Nous profitons d’un admirable beau temps suffisamment rare dans ces parages pour être souligné, et à mesure que le vent mollit en fin de journée, nous sommes obligés d’incurver notre trajectoire si bien que nous arrivons bientôt dans la zone des plateformes pétrolières de l’Ile de Sable. Nous pensons que cela passera sans encombre à 1 ou 2 milles de ces pylônes gigantesques quand on nous demande à la VHF de garder une distance de sécurité de 5 milles au minimum ! Cela contrarie un peu nos projets car des zones d’exclusion aussi étendues entre des plateformes distantes de 15 ou 20 milles, cela laisse peu de place pour passer, surtout lorsque le vent n’y met pas du sien. Mais de toutes les façons, comme les prévisions l’avaient annoncé, dès l’arrivée de la nuit le vent nous lâche et nous effectuons la suite du slalom au moteur, en faisant en sorte de nous trouver au petit matin à proximité immédiate de l’Ile de Sable.

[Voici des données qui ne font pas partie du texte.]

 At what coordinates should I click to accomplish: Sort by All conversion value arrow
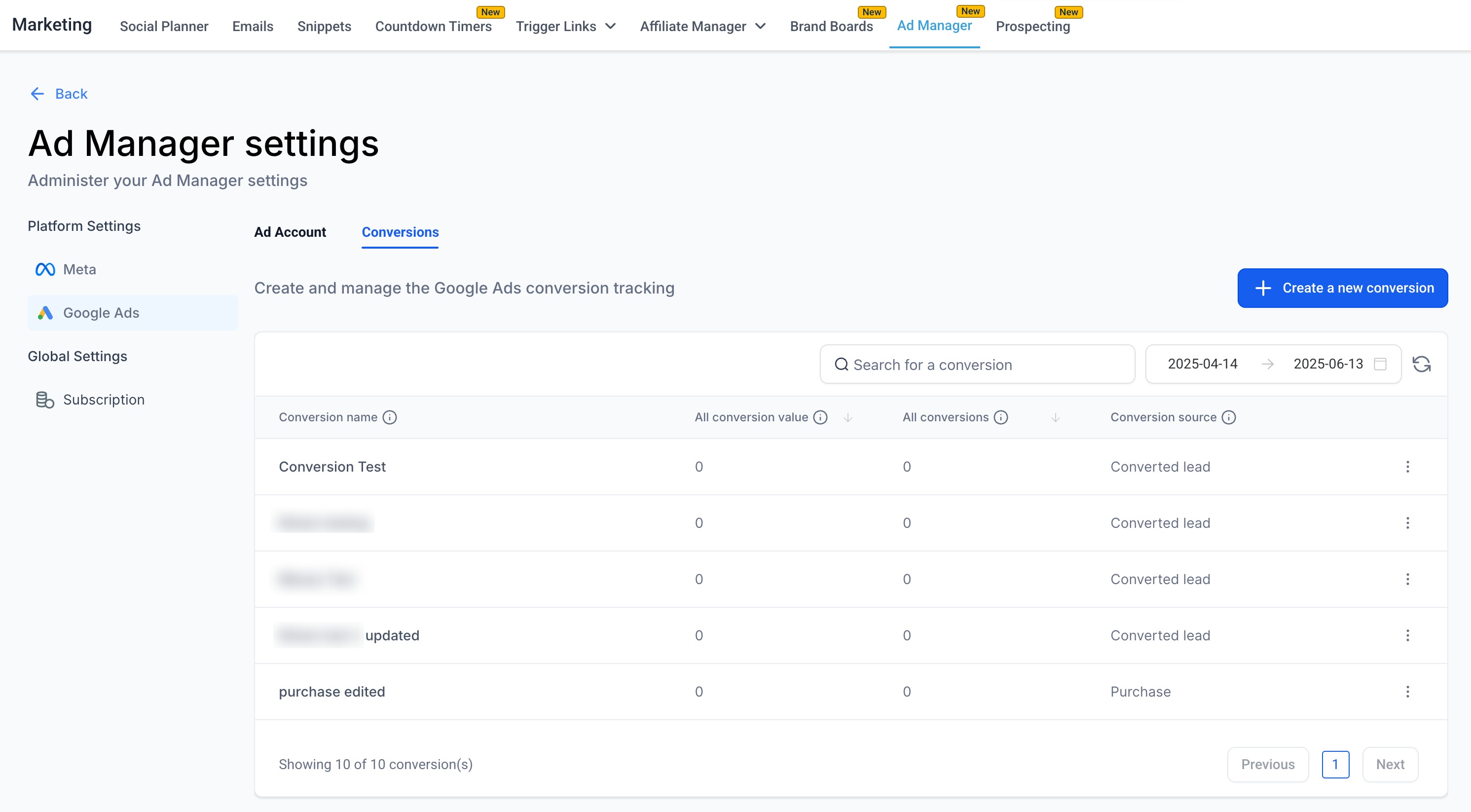(848, 417)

Cet endroit mythique s’offre à nous comme il a dû se dévoiler à tant d’autres, c’est-à-dire au dernier moment. La brume qui enveloppe l’île de manière très habituelle fait qu’on n’aperçoit ses dunes qu’à très faible distance. Telle un grand croissant de sable, elle s’étire sur une vingtaine de milles de long, et constitue donc un obstacle de taille. Le résultat ? Il s’agit du plus important cimetière de bateaux de l’Atlantique, et on ne compte plus les frégates, les pêcheurs, les cargos, les voiliers et autres navires en tous genres qui s’y sont échoués, fracassés, démembrés – et certains encore récemment, malgré le GPS. Pourquoi tant de brume par ici ? L’île est baignée par les eaux du Gulf Stream dans son sud, et par celles du Courant du Labrador dans son nord. Un mélange chaud-froid-humide qui ne rend pas l’air particulièrement limpide, bien au contraire !

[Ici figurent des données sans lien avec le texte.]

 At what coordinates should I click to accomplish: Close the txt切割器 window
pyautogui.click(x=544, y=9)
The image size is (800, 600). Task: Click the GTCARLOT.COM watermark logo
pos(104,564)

Il nous est impossible de nous arrêter sur place, ni même de nous approcher plus près de l’île, la houle venant briser en rouleaux, mais le spectacle est néanmoins unique car nous voyons le soleil se lever sur les dunes encore embrumées de sommeil. Les oiseaux de mer s’en donnent à cœur joie, attirés là sans doute par une vie sous-marine abondante. Et finalement, après avoir longé l’Ile de Sable pendant quelques milles au moteur, nous touchons enfin le vent de nord-est promis par la météo. Ressortant alors le génois, nous obliquons vers le sud-est, et c’est alors que les kilomètres de sable s’estompent rapidement dans l’air humide malgré le ciel bleu. C’est alors, donc, que nous nous lançons véritablement dans le grand océan en perdant de vue le Canada abordé très (trop) rapidement. Mais comme nous n’avions initialement pas prévu d’y passer, nous sommes néanmoins très contents d’avoir pu découvrir ce nouveau pays, et le fait d’y être pour l’aider à souffler ses 150 bougies était un bon prétexte.